---------- Source passage ----------

Starting with any one of the Yamas as an investigation is like having a walking stick for uneven terrain. Everywhere you go, whatever you may do or experience, let the Yama you choose help you feel the structure below that supports you on the path.

Thursday, February 3, 2011

Seeing the Inside Space


Today as the sun rose something dawned in me too. I heard an echo of myself saying that I was disappointed in someone and suddenly knew what that really was. It felt as if literally the walls had blown out and the truth was left standing in an open space. This disappointment, standing in that space, was a state of my own mind, an attachment of mine, built out of patterns in me, and had nothing to do with that other person. In fact, as I looked back on times in my own life, I could blow the walls out there too, seeing my individual self doing exactly what I needed to do in that moment, as I experienced it, based on conditions and patterns. Do I really need to hold on so tightly to the judgments and conditions of those moments? Can I truly let go of that and simply see the shifting sands for what they are?

Why do we situate ourselves this way? Putting the emphasis on hardening into the judgment as to what someone else (or our self) should-would-could be or do, rather than allowing the present conditions to be visible, and the choices clear as choices?

We can build inner support for this -- with enough practice! It is not that difficult once there is understanding. I don't mean the kind of intellectual understanding of "oh, yes, I see how this works..." but the deeply embedded understanding that no longer requires building all the walls to hold up the ceiling of attachment, judgment and isolation in the moment.

----------

→ **What this exercise asks**:
(1) Could you reproduce the disappointment passage word for word, everything from "Starting with any" down to "on the path."?
(2) Can you carry on the disappointment passage from its last sentence?
The rows below the disappointment passage come from a separate source.

---------- Recorded data ----------

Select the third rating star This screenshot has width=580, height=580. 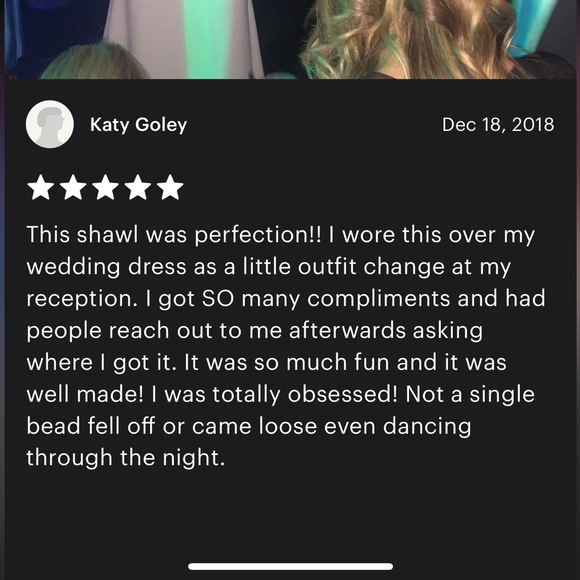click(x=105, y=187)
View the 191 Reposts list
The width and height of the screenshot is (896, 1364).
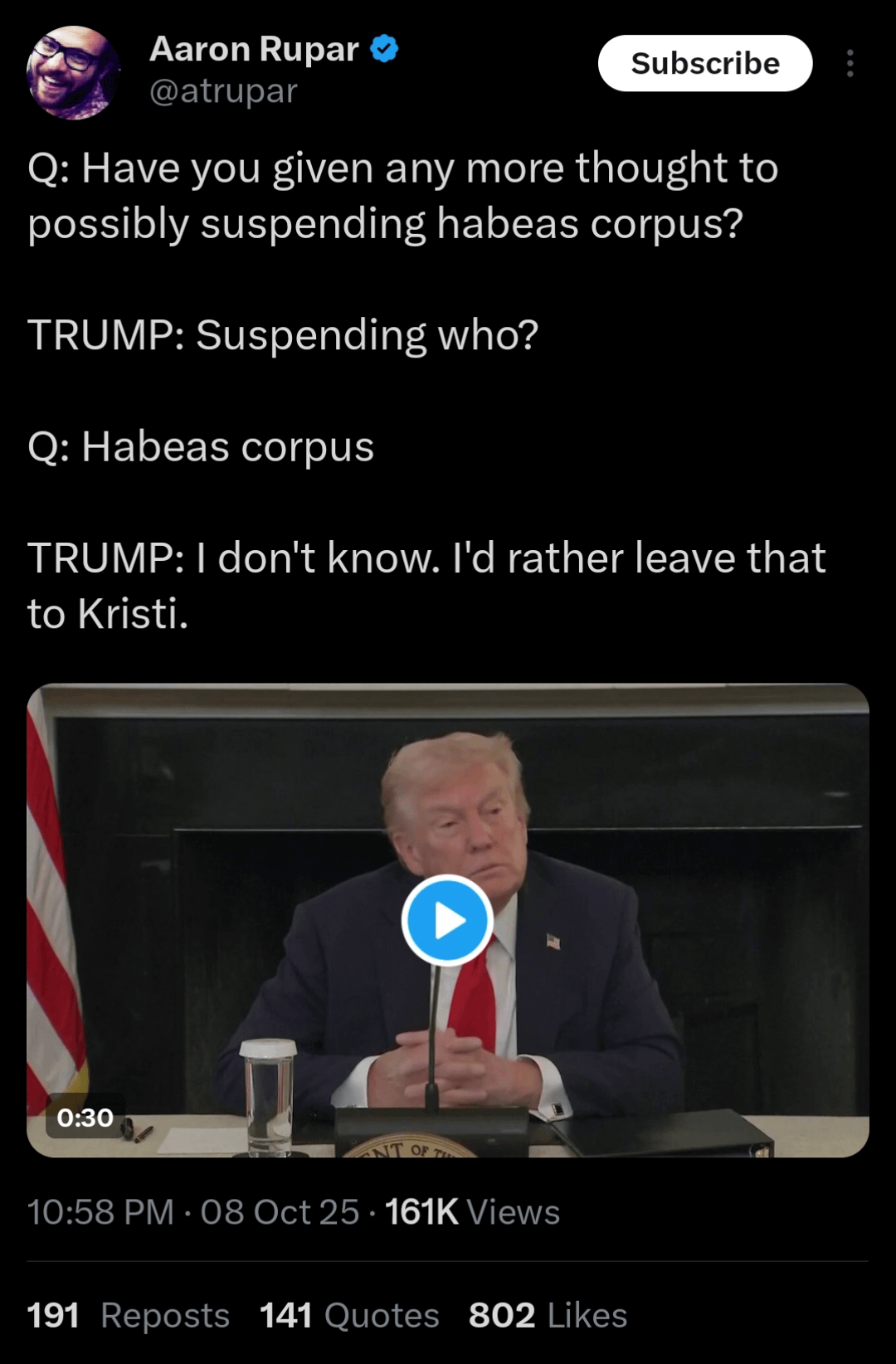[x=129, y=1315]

----------
---------- Recorded data ----------

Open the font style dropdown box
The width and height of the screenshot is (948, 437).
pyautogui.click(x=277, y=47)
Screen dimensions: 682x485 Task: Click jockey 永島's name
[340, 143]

----------

→ **Expected results**:
(1)
Starting with any one of the Yamas as an investigation is like having a walking stick for uneven terrain. Everywhere you go, whatever you may do or experience, let the Yama you choose help you feel the structure below that supports you on the path.

(2)
In it together, without separating self and other from compassionate acceptance, it is much more natural to see how we, as human beings, live and act within the boundaries of our reactive nature. We don't judge a bird for landing on a particular branch rather than another. Can we tolerate the notion that the whole process of our living on earth is a miracle of unforeseen consequences and that we can remain open in each moment to the possibilities without attaching to one particular outcome?

As the people of the Middle East experience the earthquake of their own making, I hope that they can individually and collectively let go of the idea that only one set of conditions is acceptable. With so many competing interests, there are bound to be many possible strands in the weaving of the new rope with which to make the basket they want to carry their hopes. It is by turning this compassionate acceptance towards ourselves that we can learn to let go more deeply. Finding that we do not need to turn off connections, we practice breathing around and through the harder moments and the confusion of reactions, allowing the straightforward view of the structures we build to hold our feelings of disappointment, approval, etc. more clearly.

Then we can look openly into each others' eyes and see. The emergence of a beautiful new human being gives rise to the vastness of possibilities, constrained only by our vision of choices and attachments to reactions. It is no coincidence that the form of that beautiful new human was once the inside shape of another beautiful human being.

Just a note in the moment: Farewell to dear Beati who transitioned onward (age 90), and welcome to new darling Rylen, just getting the hang of the breathing air thing.